Pretty much all of these forms of consequentialism are self-defeating in a certain sense. If I ask the act consequentialist: “What do you recommend that I do?” they will not make the recommendation of act consequentialism. Instead, they will consider the realities of my psychology and what I am likely to follow through on, the effects of their recommendation on other people who will overhear it (who might anticipate that I’ll act in accordance with their recommendation), and so on. A similar situation obtains with respect to rule consequentialism, or “motivation consequentialism.” Moreover, this applies not only to the act consequentialist’s utterances, but to their own choice of moral theory.

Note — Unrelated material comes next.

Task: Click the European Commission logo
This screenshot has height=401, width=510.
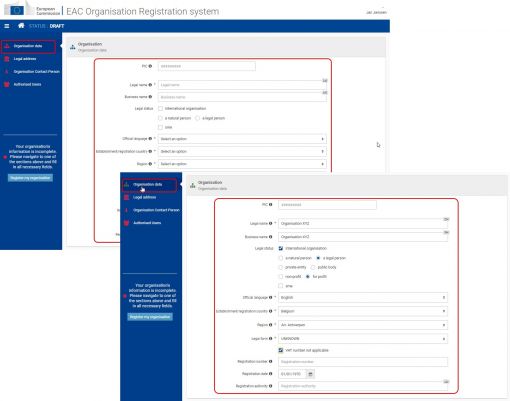Action: 32,9
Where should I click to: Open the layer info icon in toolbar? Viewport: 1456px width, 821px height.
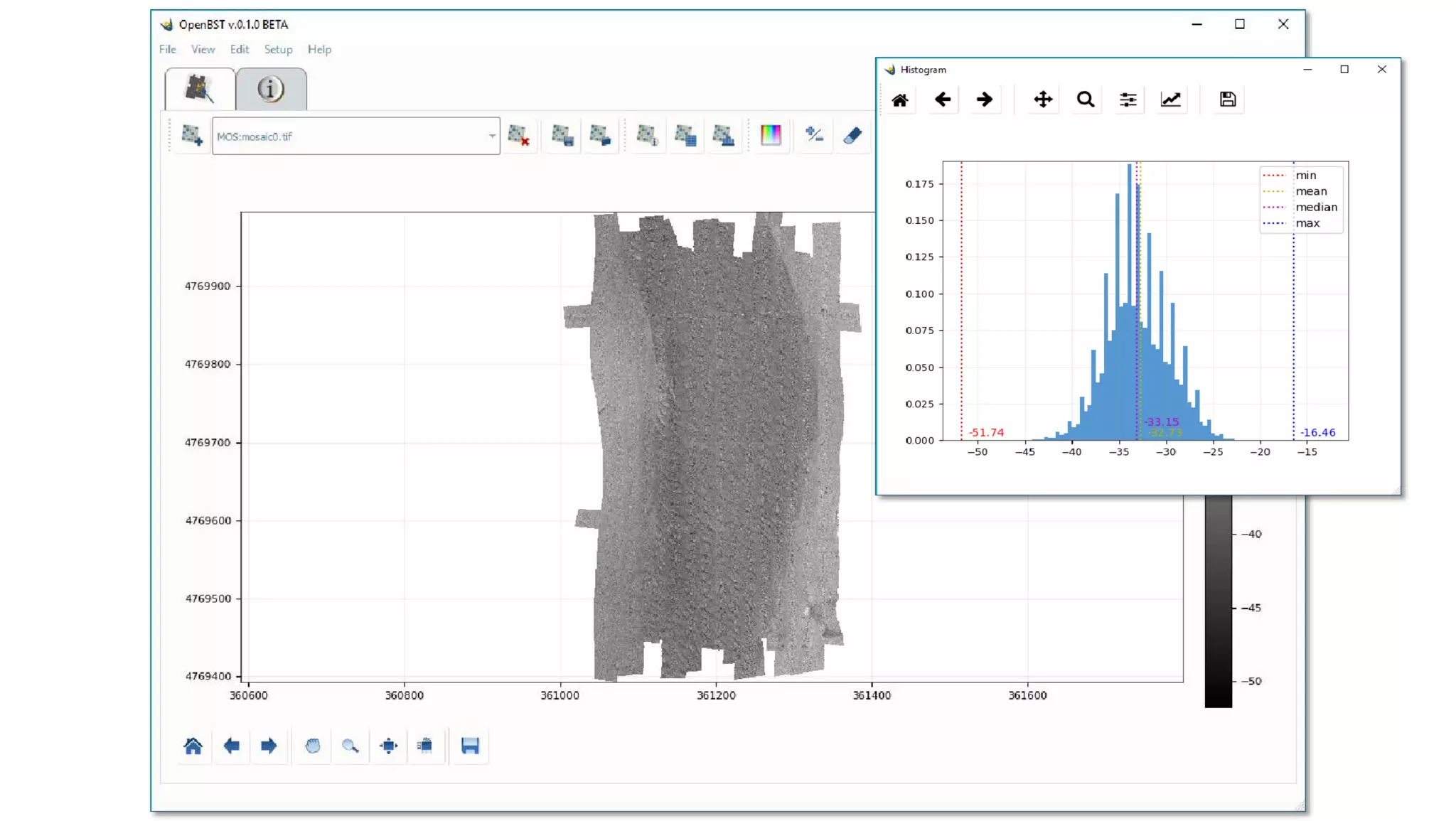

There is an (essentially) unique form of consequentialism that is not self-defeating in this sense. Namely, consider T-consequentialism, the theory that recommends X such that “T-consequentialism recommends X” has optimal consequences. I call this consequentialist-recommendation consequentialism. Less pithily but more accurately, we might call it (preceded by its quotation and then parenthesized and suffixed with `-recommendation consequentialism'” preceded by its quotation and then parenthesized and suffixed with `-recommendation consequentialism’)-recommendation consequentialism. For now I’ll just call it T-consequentialism.

So for example, when I am considering whether to betray a friend’s confidence, I reason: “My friend knows that I am a T-consequentialist. If T-consequentialism recommends betraying confidence in this case, my friend would not have trusted me, and the outcome would have been worse. So T-consequentialism recommends being trustworthy,” and following the recommendations of T-consequentialism I would be trustworthy. If I am considering devoting 99% vs. 90% of my spare funds to do-gooding, I might reason “If T-consequentialism recommended devoting 99% of my spare funds to do-gooding I would not have embraced T-consequentialism (nor act consequentialism). So T-consequentialism will make less demanding recommendations.” ETA: note that “T-consequentialism recommends” is a fact about a certain decision procedure. It is a logical rather than empirical or moral fact—what recommendation do I obtain if I follow this decision procedure?

This is uniquely not self-defeating: if T-consequentialism recommended anything other than X then the consequences would be worse (by definition). If we are willing to entertain logical uncertainty, T-consequentialism is well-defined, because while we are trying to figure out whether T-consequentialism recommends X, we can (by definition) conceive of the world in which T recommends any X. Once we can no longer conceive of the world in which T recommends X, we know that T does not recommend X. This well-definition is also a unique virtue of consequentialist-recommendation consequentialism. Act and rule consequentialism, by comparison, run into the standard problem of computing counterfactuals—given that I am actually going to do X, I might be unable to imagine doing Y != X, and so I cannot evaluate the consequences of doing Y except by appealing to some ill-defined notion of “closest possible world.”

Mathematically formalizing T-consequentialism is a bit tricky, and is essentially still an open problem (though many consequences of such T-consequentialist theories are understood, provided that any such theories exist, and as far as I know no moral theories other than act consequentialism have a rigorous mathematical interpretation). T-consequentialism and the above discussion of it are very heavily informed by “updateless decision theory“, a semi-rigorous decision theory developed in the community around LessWrong.